Who will the customers be? At first the answer is anyone who will purchase the goods or services our business offers. As time goes on, though, it becomes increasingly important to identify what makes a good customer, and to create plans that will facilitate interactions and increase interactions with growing numbers of good customers. Businesses built around persons with developmental disabilities must also realize that building a clientele is also building community and opportunity for their particular individual. It is important to consider the degree to which potential customers are comfortable with individuals with developmental disabilities and to respect the distance that may or may not be needed. To do so allows customers to increase engagement as their comfort level grows and, over time, has the potential to open minds and doors to the value of employing adults with intellectual disabilities.
f) How much energy will it take?
In all cases surveyed in the Edmonton area the chief drivers behind the establishment of self-employed businesses for adults with autism and/or other developmental disabilities were parents. Sustainable self-employed businesses take a considerable amount of energy. They involve making a business plan, marketing, pricing, administration, contracting, and succession planning. Parents must ask themselves if they have the energy to do this on an ongoing basis. If they foresee a time when they cannot, creating new systems and structures in order to remain sustainable must be a part of the planning.
g) How much capital will it take?
With a solid business plan, most self-employed businesses developed with the purpose of finding community-based employment for adults with developmental disabilities would likely be considered social enterprises. Funds may be available from the Social Enterprise Fund in the city of Edmonton. However, none of the self-employed businesses in the Edmonton area have gone this route. Families appear to prefer to start low-capital enterprises and/or to fund the self-employed businesses themselves. This may be because they are unsure how their loved one will respond to the demands of work, or whether the business will have customers. Parents who are looking at retirement in the next few years may not want to take on the burden of a new debt. These are, however, speculations. The families surveyed in this study were not asked this specific question.
h) Needs of Constituents
A self-employed business for persons with developmental disabilities involves a number of constituents, all of which must be taken into consideration if the business is to be successful. The individuals themselves have varying interests, abilities, strengths, energy, aversions and schedules. Their support staff also has schedules, interests and responsibilities. Their main focus is on supporting a person with developmental disabilities to live a good life. This may or may not include supporting the individual in a specific work environment. In addition, support staff may move on to do other things, leaving an individual unsupported for a period of time. Or a supporting worker may be new to the individual and the situation, and may need a grace period to learn how to be most effective. Families have a definite interest in making sure any situation is ultimately a healthy and growthful one for their son or daughter.
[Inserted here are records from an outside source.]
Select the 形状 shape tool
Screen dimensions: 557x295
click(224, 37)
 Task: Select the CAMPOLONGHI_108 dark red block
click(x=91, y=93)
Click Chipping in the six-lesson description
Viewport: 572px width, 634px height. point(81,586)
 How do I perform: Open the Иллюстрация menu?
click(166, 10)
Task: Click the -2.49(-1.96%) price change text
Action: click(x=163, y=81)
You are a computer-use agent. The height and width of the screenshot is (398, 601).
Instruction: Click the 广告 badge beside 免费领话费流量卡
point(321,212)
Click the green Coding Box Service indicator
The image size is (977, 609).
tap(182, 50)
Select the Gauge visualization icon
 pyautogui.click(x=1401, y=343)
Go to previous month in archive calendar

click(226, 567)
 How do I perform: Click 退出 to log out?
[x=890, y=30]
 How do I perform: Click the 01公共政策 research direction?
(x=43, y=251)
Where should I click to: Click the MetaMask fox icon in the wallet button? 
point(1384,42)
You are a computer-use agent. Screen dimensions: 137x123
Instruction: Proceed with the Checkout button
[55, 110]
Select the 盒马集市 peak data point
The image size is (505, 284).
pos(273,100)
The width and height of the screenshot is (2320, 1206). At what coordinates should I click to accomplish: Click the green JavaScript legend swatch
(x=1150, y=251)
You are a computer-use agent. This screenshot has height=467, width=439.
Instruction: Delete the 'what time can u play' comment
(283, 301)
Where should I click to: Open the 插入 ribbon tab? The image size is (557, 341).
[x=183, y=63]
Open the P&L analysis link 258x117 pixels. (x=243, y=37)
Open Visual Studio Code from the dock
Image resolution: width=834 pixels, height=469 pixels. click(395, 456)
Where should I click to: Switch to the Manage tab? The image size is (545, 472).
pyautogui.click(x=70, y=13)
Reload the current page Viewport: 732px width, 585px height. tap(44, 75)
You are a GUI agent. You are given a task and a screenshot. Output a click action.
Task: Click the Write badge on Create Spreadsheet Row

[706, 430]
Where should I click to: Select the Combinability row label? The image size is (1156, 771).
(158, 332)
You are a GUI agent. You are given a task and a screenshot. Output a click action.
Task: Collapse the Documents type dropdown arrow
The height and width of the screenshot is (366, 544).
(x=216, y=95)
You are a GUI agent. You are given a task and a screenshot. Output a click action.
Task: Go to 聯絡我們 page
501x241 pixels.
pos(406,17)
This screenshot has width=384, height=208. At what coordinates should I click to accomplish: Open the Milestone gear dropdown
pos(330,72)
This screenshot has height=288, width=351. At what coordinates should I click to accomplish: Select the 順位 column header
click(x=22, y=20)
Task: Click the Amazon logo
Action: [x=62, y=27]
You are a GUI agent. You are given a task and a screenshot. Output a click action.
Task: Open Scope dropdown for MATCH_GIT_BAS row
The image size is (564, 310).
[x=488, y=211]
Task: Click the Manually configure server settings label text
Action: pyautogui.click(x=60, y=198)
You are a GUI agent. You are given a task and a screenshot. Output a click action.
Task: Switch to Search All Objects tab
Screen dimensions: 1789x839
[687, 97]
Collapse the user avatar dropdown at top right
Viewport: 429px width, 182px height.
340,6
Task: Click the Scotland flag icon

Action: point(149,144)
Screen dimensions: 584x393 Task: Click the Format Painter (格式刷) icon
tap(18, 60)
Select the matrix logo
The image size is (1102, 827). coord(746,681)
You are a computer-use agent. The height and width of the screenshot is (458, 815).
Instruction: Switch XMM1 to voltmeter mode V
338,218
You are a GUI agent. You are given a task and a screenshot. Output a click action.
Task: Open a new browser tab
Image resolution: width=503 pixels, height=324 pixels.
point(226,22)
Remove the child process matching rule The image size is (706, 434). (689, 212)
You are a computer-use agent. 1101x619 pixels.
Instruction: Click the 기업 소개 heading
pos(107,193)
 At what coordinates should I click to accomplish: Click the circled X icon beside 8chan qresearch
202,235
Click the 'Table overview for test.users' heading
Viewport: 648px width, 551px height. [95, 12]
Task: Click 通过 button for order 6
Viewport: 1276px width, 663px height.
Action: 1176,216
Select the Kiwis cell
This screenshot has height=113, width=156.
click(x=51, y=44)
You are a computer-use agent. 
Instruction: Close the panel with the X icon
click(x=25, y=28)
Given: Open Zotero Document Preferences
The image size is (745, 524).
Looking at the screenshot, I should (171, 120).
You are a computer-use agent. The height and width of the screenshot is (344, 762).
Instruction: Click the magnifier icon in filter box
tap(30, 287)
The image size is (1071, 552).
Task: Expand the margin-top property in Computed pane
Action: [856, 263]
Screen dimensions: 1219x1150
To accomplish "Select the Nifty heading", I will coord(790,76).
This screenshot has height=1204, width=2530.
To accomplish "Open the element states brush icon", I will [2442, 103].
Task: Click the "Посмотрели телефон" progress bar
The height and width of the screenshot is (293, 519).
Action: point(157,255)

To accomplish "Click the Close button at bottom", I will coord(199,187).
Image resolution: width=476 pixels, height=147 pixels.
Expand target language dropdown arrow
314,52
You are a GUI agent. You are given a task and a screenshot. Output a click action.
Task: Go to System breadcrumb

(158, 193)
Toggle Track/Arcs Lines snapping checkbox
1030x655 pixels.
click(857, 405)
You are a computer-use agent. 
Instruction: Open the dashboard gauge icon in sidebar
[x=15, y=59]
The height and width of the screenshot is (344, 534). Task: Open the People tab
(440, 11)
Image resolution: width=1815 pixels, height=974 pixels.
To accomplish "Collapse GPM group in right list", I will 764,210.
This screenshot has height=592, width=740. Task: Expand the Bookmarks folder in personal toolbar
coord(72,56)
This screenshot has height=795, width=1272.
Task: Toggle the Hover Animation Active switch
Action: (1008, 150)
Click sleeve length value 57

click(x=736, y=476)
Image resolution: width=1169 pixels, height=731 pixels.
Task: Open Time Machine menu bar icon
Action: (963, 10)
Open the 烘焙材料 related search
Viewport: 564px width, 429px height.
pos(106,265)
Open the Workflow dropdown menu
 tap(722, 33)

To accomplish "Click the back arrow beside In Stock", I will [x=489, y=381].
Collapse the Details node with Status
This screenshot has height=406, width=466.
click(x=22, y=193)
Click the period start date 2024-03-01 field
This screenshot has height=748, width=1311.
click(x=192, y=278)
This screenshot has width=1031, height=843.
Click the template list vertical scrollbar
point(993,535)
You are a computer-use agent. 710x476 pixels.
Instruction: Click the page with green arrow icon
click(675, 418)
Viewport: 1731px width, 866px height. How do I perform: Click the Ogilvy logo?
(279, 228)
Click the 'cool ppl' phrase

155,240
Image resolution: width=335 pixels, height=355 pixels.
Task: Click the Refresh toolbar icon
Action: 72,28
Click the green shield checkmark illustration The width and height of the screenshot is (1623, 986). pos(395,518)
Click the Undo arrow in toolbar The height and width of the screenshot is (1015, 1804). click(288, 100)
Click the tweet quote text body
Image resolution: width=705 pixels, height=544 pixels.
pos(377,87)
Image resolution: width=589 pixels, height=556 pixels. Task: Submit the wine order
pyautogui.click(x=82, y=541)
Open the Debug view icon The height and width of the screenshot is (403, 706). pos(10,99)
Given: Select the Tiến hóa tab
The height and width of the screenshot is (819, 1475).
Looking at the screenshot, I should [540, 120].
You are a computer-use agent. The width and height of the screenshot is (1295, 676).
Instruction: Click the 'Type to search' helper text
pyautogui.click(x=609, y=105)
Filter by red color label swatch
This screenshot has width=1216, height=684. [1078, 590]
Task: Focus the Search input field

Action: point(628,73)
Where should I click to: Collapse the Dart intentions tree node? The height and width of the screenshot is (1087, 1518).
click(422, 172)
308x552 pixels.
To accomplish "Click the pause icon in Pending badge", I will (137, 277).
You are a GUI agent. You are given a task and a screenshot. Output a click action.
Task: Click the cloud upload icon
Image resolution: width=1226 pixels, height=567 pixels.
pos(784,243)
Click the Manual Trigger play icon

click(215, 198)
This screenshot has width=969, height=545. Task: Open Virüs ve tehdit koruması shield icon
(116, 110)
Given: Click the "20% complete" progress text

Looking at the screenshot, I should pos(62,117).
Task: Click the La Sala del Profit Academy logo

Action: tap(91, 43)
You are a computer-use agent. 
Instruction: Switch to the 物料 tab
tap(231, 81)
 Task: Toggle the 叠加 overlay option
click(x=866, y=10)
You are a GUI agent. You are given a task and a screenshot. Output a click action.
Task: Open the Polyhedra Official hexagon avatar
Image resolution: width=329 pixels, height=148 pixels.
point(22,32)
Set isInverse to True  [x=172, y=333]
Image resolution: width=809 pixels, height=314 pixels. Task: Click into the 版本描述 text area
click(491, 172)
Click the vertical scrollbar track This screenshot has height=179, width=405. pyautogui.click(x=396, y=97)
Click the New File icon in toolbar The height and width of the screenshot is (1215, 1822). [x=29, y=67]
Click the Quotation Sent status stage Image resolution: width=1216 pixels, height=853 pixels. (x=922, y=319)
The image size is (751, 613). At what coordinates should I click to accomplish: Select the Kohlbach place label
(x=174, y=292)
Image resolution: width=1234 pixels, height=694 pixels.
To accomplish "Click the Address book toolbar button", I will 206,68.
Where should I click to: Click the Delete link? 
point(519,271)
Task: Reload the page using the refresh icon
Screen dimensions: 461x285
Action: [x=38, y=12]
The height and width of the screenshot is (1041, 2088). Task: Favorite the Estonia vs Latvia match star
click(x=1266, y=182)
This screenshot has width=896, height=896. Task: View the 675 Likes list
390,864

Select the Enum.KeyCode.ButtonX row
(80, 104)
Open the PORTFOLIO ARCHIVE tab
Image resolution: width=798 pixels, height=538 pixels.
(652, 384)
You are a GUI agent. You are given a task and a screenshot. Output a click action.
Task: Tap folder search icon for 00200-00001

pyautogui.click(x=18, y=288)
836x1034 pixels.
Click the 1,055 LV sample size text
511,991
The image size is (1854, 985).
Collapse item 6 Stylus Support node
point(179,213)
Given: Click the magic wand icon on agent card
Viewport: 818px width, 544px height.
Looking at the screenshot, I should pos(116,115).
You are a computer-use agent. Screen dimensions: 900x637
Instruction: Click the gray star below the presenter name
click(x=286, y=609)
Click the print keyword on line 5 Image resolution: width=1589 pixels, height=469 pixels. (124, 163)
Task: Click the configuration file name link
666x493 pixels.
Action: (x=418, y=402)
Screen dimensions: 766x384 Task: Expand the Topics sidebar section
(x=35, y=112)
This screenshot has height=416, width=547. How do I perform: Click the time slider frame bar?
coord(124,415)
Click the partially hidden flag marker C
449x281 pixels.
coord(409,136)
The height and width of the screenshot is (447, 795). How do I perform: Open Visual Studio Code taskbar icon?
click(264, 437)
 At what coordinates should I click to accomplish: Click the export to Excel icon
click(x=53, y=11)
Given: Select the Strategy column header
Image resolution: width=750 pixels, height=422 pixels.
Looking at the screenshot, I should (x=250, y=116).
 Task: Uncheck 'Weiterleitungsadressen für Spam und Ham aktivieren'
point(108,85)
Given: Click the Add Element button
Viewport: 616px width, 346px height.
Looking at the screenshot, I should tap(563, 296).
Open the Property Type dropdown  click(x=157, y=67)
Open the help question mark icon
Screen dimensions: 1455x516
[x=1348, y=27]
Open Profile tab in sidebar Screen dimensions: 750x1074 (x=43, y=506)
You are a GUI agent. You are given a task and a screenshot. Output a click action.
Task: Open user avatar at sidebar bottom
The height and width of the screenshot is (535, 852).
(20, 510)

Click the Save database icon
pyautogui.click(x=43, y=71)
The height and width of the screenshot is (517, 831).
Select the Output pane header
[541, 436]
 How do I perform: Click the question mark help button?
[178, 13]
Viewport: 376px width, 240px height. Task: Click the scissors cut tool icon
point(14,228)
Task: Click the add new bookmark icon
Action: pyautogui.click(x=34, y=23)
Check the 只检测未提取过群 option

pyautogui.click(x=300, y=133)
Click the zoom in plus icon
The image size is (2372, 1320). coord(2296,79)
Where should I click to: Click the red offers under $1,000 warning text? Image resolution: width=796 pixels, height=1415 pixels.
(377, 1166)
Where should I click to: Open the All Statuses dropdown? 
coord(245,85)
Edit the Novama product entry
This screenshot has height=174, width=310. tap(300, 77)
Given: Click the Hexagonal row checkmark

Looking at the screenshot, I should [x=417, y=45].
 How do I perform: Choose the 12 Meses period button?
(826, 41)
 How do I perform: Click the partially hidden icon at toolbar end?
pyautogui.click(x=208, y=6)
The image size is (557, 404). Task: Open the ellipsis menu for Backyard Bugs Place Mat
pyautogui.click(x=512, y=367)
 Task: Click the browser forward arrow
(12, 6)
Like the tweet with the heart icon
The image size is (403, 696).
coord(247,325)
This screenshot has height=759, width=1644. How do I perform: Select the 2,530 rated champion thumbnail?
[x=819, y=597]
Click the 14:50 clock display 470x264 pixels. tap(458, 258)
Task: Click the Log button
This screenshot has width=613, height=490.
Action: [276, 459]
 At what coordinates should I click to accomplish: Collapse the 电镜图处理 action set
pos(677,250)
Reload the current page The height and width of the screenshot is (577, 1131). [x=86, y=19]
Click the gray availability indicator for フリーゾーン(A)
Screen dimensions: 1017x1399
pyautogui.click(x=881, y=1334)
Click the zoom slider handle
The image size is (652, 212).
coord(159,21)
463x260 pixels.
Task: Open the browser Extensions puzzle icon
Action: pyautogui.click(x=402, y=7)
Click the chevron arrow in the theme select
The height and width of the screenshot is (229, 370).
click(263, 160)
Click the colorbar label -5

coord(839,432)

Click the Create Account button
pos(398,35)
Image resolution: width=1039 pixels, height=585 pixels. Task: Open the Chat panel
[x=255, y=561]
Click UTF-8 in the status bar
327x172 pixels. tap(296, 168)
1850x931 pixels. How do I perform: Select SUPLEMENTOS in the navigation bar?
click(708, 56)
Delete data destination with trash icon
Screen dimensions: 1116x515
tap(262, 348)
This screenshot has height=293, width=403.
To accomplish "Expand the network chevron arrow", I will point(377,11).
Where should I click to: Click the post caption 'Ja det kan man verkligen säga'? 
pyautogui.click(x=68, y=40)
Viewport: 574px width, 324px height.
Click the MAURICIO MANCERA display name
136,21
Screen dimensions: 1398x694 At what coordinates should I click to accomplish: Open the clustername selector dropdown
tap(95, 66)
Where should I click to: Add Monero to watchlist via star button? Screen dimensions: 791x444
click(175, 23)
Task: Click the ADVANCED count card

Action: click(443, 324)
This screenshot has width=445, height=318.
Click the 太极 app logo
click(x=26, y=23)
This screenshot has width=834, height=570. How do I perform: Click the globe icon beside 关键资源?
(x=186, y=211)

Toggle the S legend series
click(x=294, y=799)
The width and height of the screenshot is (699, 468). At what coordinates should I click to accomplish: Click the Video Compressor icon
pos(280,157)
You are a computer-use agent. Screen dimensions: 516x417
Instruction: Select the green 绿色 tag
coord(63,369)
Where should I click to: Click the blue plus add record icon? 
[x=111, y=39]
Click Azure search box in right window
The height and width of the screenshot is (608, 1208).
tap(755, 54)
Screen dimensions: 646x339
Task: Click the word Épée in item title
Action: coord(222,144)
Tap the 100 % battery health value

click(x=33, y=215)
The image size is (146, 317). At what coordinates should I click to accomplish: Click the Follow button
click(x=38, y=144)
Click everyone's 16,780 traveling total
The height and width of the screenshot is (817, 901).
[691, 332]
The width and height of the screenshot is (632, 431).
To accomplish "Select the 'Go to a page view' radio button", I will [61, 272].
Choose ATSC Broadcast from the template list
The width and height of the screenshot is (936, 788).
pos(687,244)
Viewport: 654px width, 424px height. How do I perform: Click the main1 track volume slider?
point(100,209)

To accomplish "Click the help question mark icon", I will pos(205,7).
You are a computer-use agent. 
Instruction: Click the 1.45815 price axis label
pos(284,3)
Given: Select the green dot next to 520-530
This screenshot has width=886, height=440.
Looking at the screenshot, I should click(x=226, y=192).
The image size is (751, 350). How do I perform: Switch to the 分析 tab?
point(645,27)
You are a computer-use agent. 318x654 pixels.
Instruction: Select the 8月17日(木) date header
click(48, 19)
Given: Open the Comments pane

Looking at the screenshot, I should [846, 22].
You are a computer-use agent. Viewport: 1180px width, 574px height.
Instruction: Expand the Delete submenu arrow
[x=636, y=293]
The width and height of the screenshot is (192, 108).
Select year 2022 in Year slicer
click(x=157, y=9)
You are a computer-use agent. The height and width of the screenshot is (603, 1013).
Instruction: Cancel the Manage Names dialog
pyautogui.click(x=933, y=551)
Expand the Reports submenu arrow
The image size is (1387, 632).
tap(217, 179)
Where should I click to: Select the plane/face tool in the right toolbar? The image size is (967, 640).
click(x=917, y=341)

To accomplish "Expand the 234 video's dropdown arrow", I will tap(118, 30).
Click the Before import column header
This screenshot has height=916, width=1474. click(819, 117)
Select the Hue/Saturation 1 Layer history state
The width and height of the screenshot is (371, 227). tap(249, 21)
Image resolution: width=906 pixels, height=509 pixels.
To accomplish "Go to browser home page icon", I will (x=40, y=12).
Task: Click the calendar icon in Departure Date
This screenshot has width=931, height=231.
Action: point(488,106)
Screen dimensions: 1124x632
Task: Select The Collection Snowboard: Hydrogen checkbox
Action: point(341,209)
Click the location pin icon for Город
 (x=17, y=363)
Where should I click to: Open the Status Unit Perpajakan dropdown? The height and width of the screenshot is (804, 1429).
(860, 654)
Customers or clients may want to be inclusive, but may find they are apprehensive about the needs an adult with a developmental disability may bring with them. Businesses in particular may not feel they have the capacity to adapt their workplaces to support persons with developmental disabilities or to provide the type of supervision or team building they imagine might be needed.
The self-employed business will depend upon the smooth functioning of all the components in order to provide competitive and professional services or products to their customers.
i) Flexibility of Administration
Once a self-employed business is launched family members and support staff may find themselves overwhelmed with work for the first while. This may challenge their administrative skills, and is worth considering prior to launching the business. As the business grows and develops, systems will need to be developed that will include such things as keeping track of orders and expenses, invoicing, payment of individuals and staff. The details of the system may vary from business to business, but in general some systems will need to be put in place. Currently some apps are available on the internet, but some may have to be developed to suit the particular business.
Systems will be necessary, but for a business to truly support one or more persons with developmental disabilities, it will be necessary for the administration to also be a connector between the individual and the communities his or her business will serve. The administrator must find a way to support individuals and their various lifestyles while also making it easy for customers to access and support the business.
It appears that the majority of self-employed businesses are started and managed by family members. Often these family members also have careers they are simultaneously managing. Parents in particular may be at a time of life where they are considering retirement and may have concerns about what would happen to the business if they took a vacation, fell ill, died, or just didn’t have the energy to continue. Without some form of succession planning and implementation, it may not be possible for the self-employed business to support the individual if the family member is not able to continue for any reason. Plans and systems must be put in place to ensure the business is not dependent upon just one or two key individuals.